Patrick McGrath's Scientists, Business, and the State covers the changing structure and policy responsibilities of the American scientific community in the twentieth century. By exploring the experiences of elite scientists, McGrath demonstrates the successful integration of business organizational concepts and the desires of the scientific community. The Manhattan Project, the Office of Scientific Research and Development, and the careers of science elites such as Vannevar Bush are the principle examples of this integration. However, the success in forging a collaborative relationship between [End Page 130] science and government led to a reduction of scientific influence in national policy when hawkish officials bullied the science community in the 1950s. The apparatus that had been carefully built and managed by elites such as Vannevar Bush during World War II was turned against them and used either to stifle opposition or to discredit critics. McGrath's account of the militarization of American science reads like a tragedy, particularly because many scientific elites recognized what was going on yet refused to challenge the militants in public. The lack of vocal expert dissent contributed to the redefinition of scientific expertise. By the 1960s, political and military leaders regarded scientists not as collaborative partners but as subordinate technicians expected to supply innovations on demand.

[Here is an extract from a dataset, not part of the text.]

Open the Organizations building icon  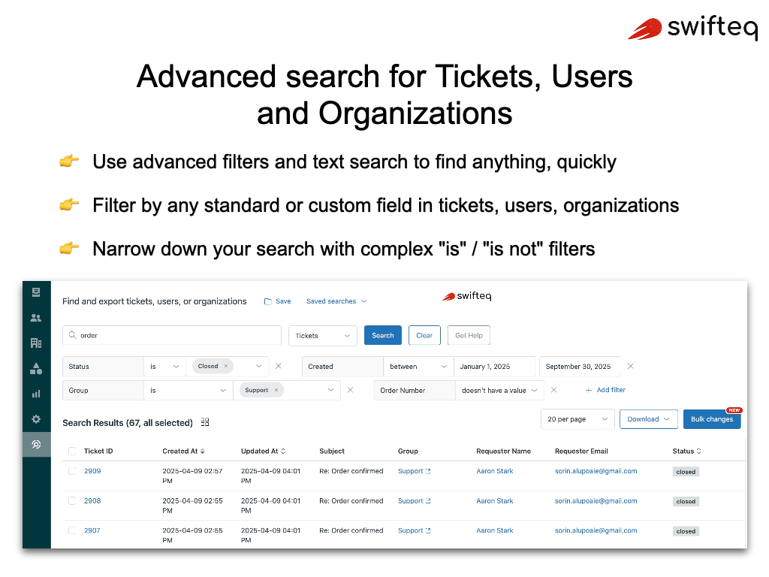coord(36,343)
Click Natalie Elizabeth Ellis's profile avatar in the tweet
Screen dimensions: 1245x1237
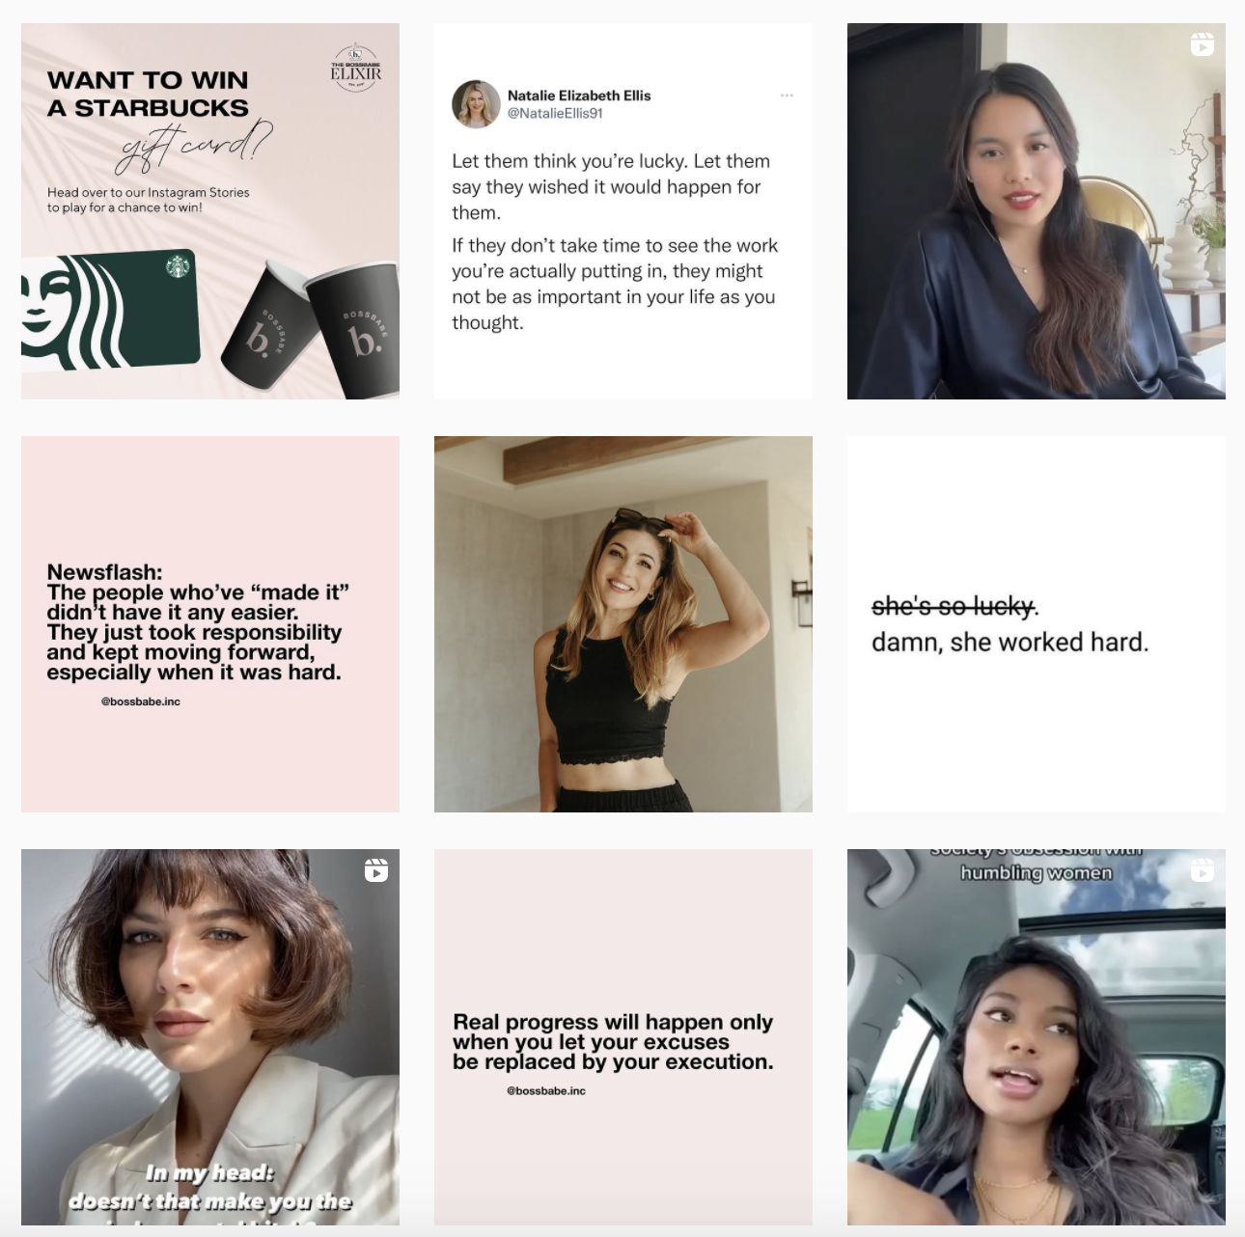[x=476, y=104]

In the first chapter, McGrath presents the origins of the new, cooperative, and scientifically based culture that emerged in the late nineteenth and early twentieth centuries. Using the careers of two businessmen who built scientific institutions— Henry T. Towne and Theodore Vail—as case studies, McGrath argues that a critical change took place during the Progressive era that affected the science community and the country as a whole. That change involved the professionalization of expertise and the creation of national institutions that dominated local and regional entities. Large corporations controlled major segments of the economy and drew scientists to them with promises of funds and the opportunity to benefit society. "Scientists and the businesspeople who increasingly relied on them in companies," McGrath writes, "depicted the growth of their profession and their companies as part of an evolutionary process that was natural" (p.27). By using apolitical strategies, the scientific elites forged a new role for themselves in business and enlarged the importance of expertise so much that it overshadowed other social issues. By the 1920s and 1930s, according to McGrath, science, business, and policy elites had built a national consensus based on the corporate-scientific model of social order, which identified scientific innovation as a key to national progress. The Great Depression challenged this national creed of corporate-science institutionalism.

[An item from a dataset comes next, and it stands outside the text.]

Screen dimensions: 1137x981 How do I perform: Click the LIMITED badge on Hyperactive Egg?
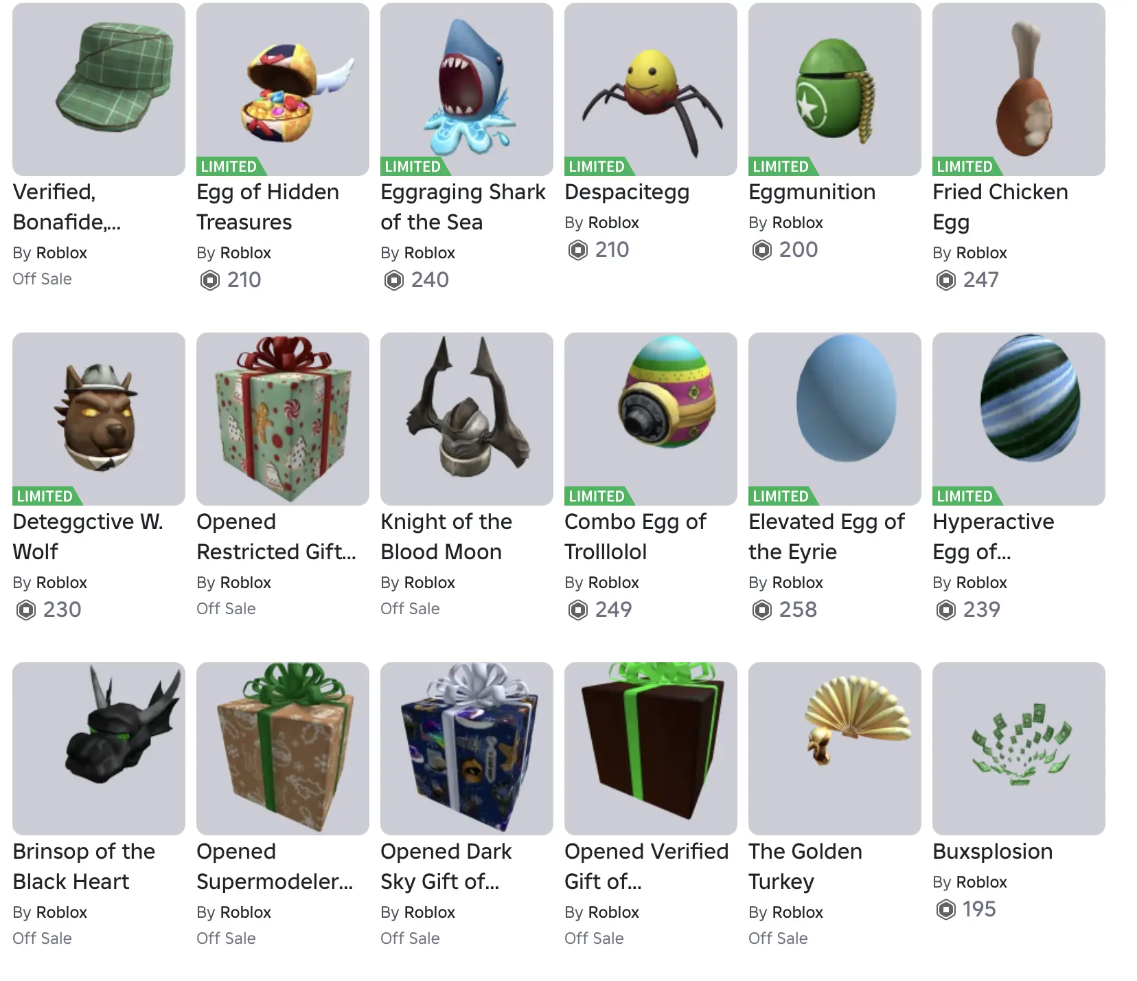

In the next chapter, on the science politics of the 1930s, McGrath again focuses on the lives of two scientific elites, Frank Jewett and Karl Compton. Despite the economic collapse of the 1930s, the science-based corporations and elites survived the disaster by maintaining their rhetoric and avoiding overt politics. McGrath claims that two consequences flowed from the actions of elites like Jewett and Compton. The blending of the corporate needs and professional desires of scientists restricted the public political roles of corporate scientists. Likewise, these restraints induced scientific leaders like Compton, Bush, and Ernest Lawrence to turn to the state as a funding source. This shift engendered conflicts within the science community as leaders debated exactly how to achieve social progress and to define their relationship with the state. As the country prepared for war, collaboration with business and government assumed greater importance for these elites. McGrath points out that leaders like Compton not only believed in being cooperative partners with corporate and governmental executives but also willingly adopted a politically neutral role. Science was seen as critical to national defense and prosperity. [End Page 131]

McGrath writes that "scientists got out of the engine room and onto the deck of the ship of state" (p.68) during the war years. His third chapter explores the establishment and perpetuation of state-sponsored science in the 1940s, using the careers of Vannevar Bush and James Conant as...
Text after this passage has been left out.